The fun thing about open source is that we can just take a gander at Prelink’s code!
It has different implementations for each architecture. In our case, we’re building for ARM so it’s arch-arm.c
. We see near the bottom that the base address is hard-coded: .mmap_base = 0x41000000
. Voilà, one part of the mystery solved. So why did the previous version not modify the libraries. Well, can we see the output of the prelink
command when Yocto runs it? Yes (rhetorical question, ha!): It runs in the do_image
task of the recipe that defines the image. And sure enough, the log.do_image
has a whole bunch of lines similar to this:
/home/osboxes/bsp/build/tmp/work/oct3032-octasic-linux-gnueabi/octasic-image/1.0-r0/recipe-sysroot-native/usr/sbin/prelink: /sbin/ip.iproute2: Using /lib/ld-linux-armhf.so.3, not /lib/ld-linux.so.3 as dynamic linker
I dug through the sources of prelink
a bit, and this log appears when the value passed as the --dynamic-linker
argument doesn’t match what’s specified in the library:
dl = dynamic_linker ?: dso->arch->dynamic_linker;
if (strcmp (dl, data->d_buf) != 0
&& (dynamic_linker != NULL || dso->arch->dynamic_linker_alt == NULL
|| strcmp (dso->arch->dynamic_linker_alt, data->d_buf) != 0))
{
error (0, 0, "%s: Using %s, not %s as dynamic linker", dso->filename,
(char *) data->d_buf, dl);
goto error_out;
}
It seems like in this case, we’re trying to pass ld-linux.so.3
to it, which it doesn’t care for since it’s expecting ld-linux-armhf.so.3
. Then, by following the recipes, we see that Yocto gets the dynamic-linker
argument from linuxloader.bbclass
.
Specifically, we can see that the loader for ARM changed from the previous version (Rocko):
arm )
dynamic_loader="${base_libdir}/ld-linux.so.3"
;;
To the new version (Dunfell):
elif targetarch == "arm":
dynamic_loader = "${base_libdir}/ld-linux${@['-armhf', ''][d.getVar('TARGET_FPU') == 'soft']}.so.3"

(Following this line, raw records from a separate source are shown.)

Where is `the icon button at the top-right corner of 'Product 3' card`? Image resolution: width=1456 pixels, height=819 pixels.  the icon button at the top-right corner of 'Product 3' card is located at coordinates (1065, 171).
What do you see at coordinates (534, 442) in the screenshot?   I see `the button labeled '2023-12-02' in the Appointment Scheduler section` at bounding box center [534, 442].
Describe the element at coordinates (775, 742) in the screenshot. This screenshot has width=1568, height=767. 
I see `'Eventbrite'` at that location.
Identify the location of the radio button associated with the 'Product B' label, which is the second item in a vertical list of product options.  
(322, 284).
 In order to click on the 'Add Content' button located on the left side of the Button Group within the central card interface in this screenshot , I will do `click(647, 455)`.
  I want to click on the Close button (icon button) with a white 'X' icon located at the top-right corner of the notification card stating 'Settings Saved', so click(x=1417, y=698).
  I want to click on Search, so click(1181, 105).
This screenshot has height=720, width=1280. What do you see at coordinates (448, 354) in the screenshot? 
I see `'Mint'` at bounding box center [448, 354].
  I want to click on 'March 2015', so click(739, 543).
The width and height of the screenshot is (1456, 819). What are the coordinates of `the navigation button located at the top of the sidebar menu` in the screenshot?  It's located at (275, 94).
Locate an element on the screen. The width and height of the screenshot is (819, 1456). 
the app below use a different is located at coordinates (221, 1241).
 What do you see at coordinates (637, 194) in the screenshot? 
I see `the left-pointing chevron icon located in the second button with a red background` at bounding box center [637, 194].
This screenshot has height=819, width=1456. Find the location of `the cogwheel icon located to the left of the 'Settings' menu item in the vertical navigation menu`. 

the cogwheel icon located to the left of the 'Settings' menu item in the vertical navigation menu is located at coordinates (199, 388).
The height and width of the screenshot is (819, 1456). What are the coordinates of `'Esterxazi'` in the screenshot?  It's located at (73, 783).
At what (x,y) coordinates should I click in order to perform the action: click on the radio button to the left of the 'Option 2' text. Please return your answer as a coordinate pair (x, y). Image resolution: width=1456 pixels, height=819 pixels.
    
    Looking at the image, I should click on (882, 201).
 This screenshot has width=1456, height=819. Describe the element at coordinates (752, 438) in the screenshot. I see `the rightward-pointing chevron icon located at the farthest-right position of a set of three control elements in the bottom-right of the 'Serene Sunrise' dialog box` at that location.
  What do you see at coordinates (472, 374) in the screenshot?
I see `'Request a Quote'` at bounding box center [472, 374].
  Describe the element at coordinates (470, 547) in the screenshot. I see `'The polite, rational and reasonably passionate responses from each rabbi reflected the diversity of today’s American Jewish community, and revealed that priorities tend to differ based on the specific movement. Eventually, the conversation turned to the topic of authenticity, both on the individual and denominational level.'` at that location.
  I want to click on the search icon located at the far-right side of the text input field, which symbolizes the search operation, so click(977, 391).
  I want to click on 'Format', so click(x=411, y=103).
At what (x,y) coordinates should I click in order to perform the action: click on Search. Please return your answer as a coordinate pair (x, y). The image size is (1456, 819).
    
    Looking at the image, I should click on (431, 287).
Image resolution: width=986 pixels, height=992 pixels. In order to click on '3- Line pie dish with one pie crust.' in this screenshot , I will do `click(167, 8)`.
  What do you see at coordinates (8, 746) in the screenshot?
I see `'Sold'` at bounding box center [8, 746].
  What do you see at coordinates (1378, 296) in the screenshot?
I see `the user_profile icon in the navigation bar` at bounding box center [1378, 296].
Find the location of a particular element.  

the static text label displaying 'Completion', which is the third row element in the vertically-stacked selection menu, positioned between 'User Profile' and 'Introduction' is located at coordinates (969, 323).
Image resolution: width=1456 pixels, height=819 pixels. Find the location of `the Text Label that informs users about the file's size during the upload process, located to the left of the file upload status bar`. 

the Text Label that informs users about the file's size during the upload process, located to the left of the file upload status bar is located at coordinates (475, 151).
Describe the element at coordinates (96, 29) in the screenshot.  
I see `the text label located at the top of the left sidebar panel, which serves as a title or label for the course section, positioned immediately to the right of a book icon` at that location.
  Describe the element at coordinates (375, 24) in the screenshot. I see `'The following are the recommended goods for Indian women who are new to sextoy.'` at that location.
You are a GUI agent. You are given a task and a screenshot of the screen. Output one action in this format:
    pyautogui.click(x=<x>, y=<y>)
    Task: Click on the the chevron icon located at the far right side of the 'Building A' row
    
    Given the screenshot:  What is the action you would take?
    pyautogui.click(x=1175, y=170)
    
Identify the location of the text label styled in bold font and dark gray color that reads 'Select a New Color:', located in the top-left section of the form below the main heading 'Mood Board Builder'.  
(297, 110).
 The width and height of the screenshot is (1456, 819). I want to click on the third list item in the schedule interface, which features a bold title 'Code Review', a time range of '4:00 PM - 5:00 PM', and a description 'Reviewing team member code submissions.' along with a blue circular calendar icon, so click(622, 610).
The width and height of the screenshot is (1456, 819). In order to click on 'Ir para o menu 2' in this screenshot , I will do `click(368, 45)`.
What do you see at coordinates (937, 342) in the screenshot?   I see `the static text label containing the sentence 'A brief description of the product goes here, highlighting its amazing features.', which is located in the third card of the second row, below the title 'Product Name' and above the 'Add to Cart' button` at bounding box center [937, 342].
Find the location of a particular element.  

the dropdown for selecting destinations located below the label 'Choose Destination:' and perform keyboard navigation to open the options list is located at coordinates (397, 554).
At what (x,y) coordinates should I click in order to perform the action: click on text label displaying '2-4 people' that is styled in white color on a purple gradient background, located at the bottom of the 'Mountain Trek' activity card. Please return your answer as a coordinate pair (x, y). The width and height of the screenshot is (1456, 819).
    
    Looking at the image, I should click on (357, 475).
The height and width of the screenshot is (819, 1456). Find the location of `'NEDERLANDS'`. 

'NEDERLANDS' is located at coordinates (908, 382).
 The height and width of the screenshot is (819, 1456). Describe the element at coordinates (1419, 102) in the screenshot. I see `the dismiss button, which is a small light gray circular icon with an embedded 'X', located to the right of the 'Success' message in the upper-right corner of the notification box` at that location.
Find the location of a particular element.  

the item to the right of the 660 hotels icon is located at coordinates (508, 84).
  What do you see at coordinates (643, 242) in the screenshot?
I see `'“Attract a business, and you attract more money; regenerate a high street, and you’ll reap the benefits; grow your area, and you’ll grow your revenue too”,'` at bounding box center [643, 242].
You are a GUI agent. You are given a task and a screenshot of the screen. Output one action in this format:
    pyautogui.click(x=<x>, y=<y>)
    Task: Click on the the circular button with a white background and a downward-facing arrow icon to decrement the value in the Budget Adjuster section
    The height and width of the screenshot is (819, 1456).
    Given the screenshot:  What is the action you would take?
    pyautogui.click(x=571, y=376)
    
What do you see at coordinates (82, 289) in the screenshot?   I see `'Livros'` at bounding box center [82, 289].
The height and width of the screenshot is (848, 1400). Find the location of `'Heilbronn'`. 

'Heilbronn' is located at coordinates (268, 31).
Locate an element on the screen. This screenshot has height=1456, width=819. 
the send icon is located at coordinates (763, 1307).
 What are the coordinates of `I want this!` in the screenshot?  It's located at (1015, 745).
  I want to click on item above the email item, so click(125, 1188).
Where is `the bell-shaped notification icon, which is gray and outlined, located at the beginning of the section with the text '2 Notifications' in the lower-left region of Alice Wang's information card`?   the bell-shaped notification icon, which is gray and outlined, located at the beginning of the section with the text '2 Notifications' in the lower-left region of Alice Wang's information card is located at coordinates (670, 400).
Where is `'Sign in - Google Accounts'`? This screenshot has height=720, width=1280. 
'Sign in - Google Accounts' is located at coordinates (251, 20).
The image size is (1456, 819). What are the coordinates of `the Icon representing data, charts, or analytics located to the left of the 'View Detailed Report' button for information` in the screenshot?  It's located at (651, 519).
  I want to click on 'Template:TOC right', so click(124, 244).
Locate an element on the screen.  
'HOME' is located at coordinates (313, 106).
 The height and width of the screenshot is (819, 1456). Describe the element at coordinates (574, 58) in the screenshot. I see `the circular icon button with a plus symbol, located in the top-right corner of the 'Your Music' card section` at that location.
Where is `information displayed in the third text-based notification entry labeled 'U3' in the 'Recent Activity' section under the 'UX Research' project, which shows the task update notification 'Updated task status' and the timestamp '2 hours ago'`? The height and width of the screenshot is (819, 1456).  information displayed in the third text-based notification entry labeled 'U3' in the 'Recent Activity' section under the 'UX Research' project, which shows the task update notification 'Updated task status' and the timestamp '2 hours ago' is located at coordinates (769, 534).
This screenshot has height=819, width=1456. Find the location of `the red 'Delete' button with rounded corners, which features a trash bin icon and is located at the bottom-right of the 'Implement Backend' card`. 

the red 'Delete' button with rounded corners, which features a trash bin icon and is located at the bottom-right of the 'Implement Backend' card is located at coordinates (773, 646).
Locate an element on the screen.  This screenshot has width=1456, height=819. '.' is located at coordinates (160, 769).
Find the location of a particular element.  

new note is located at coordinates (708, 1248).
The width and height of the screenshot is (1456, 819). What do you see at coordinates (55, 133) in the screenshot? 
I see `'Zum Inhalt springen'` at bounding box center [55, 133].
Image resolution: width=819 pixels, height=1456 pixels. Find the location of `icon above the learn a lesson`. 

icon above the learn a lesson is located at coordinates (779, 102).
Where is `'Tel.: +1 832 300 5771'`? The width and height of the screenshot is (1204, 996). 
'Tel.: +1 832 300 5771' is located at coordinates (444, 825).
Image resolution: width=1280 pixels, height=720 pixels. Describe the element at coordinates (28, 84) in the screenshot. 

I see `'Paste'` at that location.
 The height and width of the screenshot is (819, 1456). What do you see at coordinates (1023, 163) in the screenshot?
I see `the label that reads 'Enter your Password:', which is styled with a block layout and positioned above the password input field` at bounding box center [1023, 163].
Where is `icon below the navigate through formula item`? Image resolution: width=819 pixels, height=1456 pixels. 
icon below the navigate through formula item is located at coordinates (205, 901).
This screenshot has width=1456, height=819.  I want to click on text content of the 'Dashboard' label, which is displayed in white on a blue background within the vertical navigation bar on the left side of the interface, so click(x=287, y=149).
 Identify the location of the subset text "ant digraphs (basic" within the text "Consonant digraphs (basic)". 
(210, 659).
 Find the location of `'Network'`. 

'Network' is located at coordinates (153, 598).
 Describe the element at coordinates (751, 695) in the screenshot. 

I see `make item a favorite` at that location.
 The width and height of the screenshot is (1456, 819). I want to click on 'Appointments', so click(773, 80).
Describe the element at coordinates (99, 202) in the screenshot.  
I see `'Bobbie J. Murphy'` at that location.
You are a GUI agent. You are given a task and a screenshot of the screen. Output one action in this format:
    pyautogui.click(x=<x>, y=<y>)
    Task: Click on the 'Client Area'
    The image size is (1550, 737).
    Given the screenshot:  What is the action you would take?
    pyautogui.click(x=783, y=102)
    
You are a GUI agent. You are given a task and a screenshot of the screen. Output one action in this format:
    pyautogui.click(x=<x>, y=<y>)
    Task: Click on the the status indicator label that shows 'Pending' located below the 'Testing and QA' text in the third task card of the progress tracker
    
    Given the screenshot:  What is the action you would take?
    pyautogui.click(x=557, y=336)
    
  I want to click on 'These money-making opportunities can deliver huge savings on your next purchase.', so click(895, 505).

And there you have it: In the old version it was selecting the wrong loader and failing silently (if a program screams into the error log but no one reads it, does it make a sound?), whereas in the new version the error was “fixed”, but it was causing the load address to be pre-assigned a funky value.
Explode
Luckily the fix for this is very simple: Don’t prelink. Seriously, even some of the Yocto maintainers don’t seem to be very enthused about it. I did my own tests and confirmed: Prelinking confers no tangible difference in boot-up time, at least on our board.
Adieu, prelink
! Now we can allocate massive gobs of memory with impunity again, hurrah!